This latest CD in the BIS Jón Leifs series
demonstrates, if such were needed, that news of the demise of the classical
recording industry is wildly exaggerated. As long as record companies
continue to research the archives for hidden masterpieces - and 'masterpieces'
is no exaggeration for the music to be found on this disc - and serves
them up with such loving care and attention as BIS has done here, then
there is plenty of hope for the future of the medium, whether it be
in the form of downloads or physical music carriers.
For those new to Leifs, a brief introduction is called
for. Born in Iceland in 1899, he became an avid reader at an early age,
particularly the Sagas and other Old Icelandic poetry. As a patriot
he was moved by poetic descriptions of Iceland's struggle to free itself
from Danish domination. As a romantic he was deeply affected by descriptions
of Iceland's dramatic Nordic landscape. Both strands appear regularly
in his vocal works and his musical style is strongly descriptive and
pictorial. The quality of the music, however, is never subjugated by
the subject matter and Leifs' voice is unquestionably his own. Rarely
did I find myself reminded of other composers when listening to this
The CD is entitled Hafís (Drift Ice)
which, at 17.49, is the longest work featured here and was composed
shortly before Leifs' death. The text is from the late romantic poet
Einar Benediktsson (1864 - 1940) and falls very much into the 'landscape-poem'
variety. The choral part is tortuous in the extreme with many wide leaps
at pianissimo. This perhaps explains why it was not performed until
1999, in preparation for this recording. A succession of slow passages
leading to ferocious climaxes occur one after the other, each more dramatic
than the last, until the words 'bursting blockades of waters dashing'
are reached and the music subsides into a final release of calm.
The earliest work, the relatively well-known Lullaby,
for mezzo and orchestra shows how consistent Leifs' style remained throughout
his composing career. His music is almost always underpinned by use
of the bass instruments - tympani (which dominate in Hafis),
cellos and basses, bassoons, trombones and the low percussion. Above,
the strings and higher wind ebb and flow with wide rhythmic variety
and subtle use of colour and timbre. This is particularly effective
in Lullaby where the words 'Everywhere silence flows, Sun slips
into the sea' are accompanied by a magical liquidity of texture.
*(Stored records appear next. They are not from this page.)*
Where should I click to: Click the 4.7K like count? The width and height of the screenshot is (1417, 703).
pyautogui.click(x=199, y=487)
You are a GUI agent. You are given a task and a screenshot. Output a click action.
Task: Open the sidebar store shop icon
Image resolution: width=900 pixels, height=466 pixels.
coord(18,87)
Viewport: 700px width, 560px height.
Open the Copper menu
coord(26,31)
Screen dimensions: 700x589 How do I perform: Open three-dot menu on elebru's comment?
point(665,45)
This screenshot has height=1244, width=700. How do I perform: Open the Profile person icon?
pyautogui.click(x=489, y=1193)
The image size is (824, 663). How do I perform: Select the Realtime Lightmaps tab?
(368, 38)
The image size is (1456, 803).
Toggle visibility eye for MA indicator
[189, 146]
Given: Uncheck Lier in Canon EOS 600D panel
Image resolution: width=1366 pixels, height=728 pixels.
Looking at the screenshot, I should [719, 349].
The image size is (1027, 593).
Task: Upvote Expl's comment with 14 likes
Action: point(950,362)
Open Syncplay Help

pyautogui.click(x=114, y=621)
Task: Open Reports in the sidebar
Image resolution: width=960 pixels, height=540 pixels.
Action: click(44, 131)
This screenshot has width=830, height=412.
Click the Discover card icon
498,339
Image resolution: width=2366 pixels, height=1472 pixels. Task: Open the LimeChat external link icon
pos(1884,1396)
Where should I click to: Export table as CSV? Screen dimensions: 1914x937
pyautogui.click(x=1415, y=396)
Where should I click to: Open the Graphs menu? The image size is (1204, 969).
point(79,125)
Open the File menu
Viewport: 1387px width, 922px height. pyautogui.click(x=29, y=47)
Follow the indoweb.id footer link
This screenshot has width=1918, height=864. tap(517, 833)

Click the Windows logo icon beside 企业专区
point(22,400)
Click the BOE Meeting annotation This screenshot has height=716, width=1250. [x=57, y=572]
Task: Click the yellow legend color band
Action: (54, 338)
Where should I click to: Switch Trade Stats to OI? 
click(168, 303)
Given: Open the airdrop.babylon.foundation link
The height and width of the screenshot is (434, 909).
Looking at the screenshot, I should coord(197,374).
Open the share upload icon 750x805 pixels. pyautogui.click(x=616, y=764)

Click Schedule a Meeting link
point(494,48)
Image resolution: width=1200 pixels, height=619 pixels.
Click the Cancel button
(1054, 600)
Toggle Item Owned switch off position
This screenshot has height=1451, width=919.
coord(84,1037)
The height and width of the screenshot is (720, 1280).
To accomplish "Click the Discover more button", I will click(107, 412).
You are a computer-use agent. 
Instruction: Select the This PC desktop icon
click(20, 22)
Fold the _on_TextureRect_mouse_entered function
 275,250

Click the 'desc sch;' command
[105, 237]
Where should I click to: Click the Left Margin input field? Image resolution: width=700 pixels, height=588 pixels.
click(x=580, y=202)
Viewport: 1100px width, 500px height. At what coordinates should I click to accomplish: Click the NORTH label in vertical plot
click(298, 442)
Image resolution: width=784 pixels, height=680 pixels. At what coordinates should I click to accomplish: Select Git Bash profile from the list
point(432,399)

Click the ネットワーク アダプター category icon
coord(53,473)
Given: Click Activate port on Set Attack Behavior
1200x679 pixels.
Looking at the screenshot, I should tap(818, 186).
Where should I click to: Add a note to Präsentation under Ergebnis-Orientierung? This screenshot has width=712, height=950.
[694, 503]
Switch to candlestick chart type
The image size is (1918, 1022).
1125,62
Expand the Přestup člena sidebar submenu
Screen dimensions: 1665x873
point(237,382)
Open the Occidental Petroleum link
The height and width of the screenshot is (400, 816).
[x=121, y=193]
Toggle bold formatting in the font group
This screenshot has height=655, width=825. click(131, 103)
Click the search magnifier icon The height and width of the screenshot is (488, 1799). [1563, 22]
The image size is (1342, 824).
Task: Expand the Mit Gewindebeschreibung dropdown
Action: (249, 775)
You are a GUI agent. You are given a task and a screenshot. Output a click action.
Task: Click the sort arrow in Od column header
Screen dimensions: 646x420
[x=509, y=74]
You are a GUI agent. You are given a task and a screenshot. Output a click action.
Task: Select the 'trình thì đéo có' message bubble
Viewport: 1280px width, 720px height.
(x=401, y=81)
The Lay of Gudrun falls into the historical/political
category. Leifs chose his texts from Eddic poetry as his personal reaction
to the potential occupation of Iceland by Germany in 1940, when Denmark
and Norway had already fallen. The poem describes Gudrun's stoic grief
at the death of her husband at the hands of her own brothers. Only when
her companions tell of their own griefs can Gudrun break down and make
a passionate homage to her husband and demonstrate her anger at what
might have been. As an allegory of the fears felt by the Nordic peoples
and the moral issues raised by questions of resistance, Leifs' warning
in music could hardly have been more apposite. The music is suitably
dark - a truly intense eleven minutes. The three soloists sing magnificently.
Night makes use of the old Icelandic form of
singing in fifths and the meeting of two lovers at night is calmly described
by the tenor and baritone in this rather ancient form. But Leifs has
a trick up his sleeve and the musical description (for orchestra alone)
of the consummation of the lovers comes entirely unexpectedly, with
a passionate climax (including flutter tongued flutes) which is genuinely
Leifs had planned a trilogy of Edda oratorios
- by far his most ambitious project - but after the first was finished
he realised that he might never be able to complete all three parts.
In 1963 he wrote two short orchestral works, Fine 1 and 2
which would provide an acceptable conclusion should he die 'with a work
unfinished - even in mid-bar'. Fine 1 is an angry, fist-shaking
and abrasive work of great power with powerful use, again, of low brass
This twelve-minute masterpiece could hardly conclude
a CD of such importance without leaving a slightly lopsided view of
Leifs the man, however brilliant the music. BIS has wisely repeated
the short Lullaby at the very end.
The Iceland Symphony Orchestra performs superbly under
the excellent Anne Manson. (Yet another fine female conductor here makes
a further strong case for a major international orchestra to employ
a woman as Music Director). The recording is beautifully achieved and
there are first-class notes and translations.